Total FTA Budget Authority (Millions of FY 2017 Dollars)

FY 1983 FY 2000 FY 2017
$13.9 Billion $14.4 Billion $13.9 Billion
17% Trust Fund 84% Trust Fund 81% Trust Fund
83% General Fund 16% General Fund 19% General Fund

The Highway Trust Fund, and its stagnant motor fuel tax revenue, have been providing around 80 percent of total mass transit funding for most of the last 20 years (83 percent in 2003, 81 percent in 2015-2017). (Yes, a lot of the post-2008 Trust Fund money was really laundered general fund bailouts, but unfortunately those dollars can’t be tracked throughout the process.)

Looking ahead. We did not try to replicate the CBO study for the years 2018 and 2019 for time reasons, and it should be emphasized that all of these numbers and ratios went completely bonkers starting in 2020 with COVID, because Uncle Sam provided $70 billion in mass transit funding under the auspices of COVID but only $10 billion for highways. (As a result, last year, FTA outlays were greater than FHWA outlays.) The last of that COVID aid (the American Rescue Plan) will be spending out of the Treasury through FY 2029, per OMB projections.

But let’s look at the “A&A table” (formally known as Table 26-1, Federal Budget by Agency and Account, in the Analytical Perspectives volume of the FY 2023 federal budget.

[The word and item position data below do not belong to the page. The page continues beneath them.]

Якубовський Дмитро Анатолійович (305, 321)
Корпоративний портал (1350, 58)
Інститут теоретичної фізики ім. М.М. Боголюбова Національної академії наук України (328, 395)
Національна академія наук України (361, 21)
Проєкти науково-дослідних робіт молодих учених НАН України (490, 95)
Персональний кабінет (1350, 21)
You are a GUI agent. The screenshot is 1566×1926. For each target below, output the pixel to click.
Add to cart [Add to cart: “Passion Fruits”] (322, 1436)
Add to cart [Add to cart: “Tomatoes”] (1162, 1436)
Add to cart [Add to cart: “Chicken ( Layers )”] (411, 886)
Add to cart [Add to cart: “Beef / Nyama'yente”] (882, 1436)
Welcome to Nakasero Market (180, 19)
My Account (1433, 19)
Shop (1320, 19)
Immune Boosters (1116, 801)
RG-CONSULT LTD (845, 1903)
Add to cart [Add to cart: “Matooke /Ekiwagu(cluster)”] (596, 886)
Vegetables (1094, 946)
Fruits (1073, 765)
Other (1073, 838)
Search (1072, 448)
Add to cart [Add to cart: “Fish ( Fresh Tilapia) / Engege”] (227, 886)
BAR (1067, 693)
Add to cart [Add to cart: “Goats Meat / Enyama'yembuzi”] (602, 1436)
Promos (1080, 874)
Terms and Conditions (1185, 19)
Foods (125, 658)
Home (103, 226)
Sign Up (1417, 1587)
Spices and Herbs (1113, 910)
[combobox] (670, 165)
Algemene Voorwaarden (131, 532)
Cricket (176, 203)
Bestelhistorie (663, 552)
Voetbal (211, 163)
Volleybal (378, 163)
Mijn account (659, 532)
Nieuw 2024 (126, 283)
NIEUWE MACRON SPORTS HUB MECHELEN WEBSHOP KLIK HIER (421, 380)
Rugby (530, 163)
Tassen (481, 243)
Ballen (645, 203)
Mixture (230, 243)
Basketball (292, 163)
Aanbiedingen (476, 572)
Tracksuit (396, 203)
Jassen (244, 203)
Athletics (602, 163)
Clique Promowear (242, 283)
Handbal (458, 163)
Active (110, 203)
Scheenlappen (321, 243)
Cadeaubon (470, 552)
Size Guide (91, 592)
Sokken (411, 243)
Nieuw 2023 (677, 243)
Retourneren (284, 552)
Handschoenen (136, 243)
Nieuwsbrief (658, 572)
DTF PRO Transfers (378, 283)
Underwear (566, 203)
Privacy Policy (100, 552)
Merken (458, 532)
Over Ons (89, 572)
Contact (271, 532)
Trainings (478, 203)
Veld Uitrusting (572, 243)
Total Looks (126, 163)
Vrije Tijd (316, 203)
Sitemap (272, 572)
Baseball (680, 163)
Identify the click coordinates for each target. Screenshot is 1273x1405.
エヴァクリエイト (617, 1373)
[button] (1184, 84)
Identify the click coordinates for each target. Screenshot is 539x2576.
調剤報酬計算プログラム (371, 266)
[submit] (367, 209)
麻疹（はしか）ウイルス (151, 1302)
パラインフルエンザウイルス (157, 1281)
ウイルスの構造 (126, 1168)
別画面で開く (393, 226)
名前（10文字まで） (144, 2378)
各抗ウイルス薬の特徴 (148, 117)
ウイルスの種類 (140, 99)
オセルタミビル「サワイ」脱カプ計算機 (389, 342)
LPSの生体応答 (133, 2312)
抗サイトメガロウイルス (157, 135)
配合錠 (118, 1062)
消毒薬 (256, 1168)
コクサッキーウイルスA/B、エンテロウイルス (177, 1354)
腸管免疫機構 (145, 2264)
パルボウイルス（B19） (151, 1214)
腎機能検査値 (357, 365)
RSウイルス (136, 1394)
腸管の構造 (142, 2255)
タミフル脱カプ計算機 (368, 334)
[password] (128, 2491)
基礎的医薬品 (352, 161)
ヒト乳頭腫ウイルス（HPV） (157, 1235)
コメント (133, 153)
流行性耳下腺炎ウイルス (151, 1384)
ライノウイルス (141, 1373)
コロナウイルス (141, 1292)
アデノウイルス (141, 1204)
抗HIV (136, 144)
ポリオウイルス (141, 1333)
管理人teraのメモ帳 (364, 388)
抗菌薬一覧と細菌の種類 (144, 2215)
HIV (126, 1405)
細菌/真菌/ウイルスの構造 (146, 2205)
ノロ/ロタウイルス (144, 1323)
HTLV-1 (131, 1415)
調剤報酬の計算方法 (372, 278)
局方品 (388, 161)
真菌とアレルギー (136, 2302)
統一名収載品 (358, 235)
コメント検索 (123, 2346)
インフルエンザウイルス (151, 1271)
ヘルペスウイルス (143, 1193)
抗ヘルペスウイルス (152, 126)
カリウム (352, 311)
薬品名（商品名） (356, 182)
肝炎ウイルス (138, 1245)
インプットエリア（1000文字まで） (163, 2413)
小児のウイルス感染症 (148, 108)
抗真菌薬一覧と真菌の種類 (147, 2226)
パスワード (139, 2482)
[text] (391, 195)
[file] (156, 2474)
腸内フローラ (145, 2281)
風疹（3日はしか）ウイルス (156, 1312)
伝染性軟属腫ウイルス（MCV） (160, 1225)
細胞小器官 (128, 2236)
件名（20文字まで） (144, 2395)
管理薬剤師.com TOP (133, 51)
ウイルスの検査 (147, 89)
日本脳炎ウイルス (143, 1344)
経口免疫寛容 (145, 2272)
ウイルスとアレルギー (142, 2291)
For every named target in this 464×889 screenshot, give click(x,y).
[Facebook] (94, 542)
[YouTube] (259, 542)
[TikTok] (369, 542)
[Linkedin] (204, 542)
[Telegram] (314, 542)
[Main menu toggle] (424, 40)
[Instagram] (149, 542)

It is simple enough to add up the projected outlays from the Federal Highway Administration and the Federal Transit Administration to 2032 (the last year of the projections), after the COVID aid spends out completely in 2029 and after the IIJA funding boost starts to wear off when the advance appropriations expire after 2026. The ratio:

“Same as it ever was.”

-D. Byrne

*Fixed a phrasing error in this sentence shortly after publication.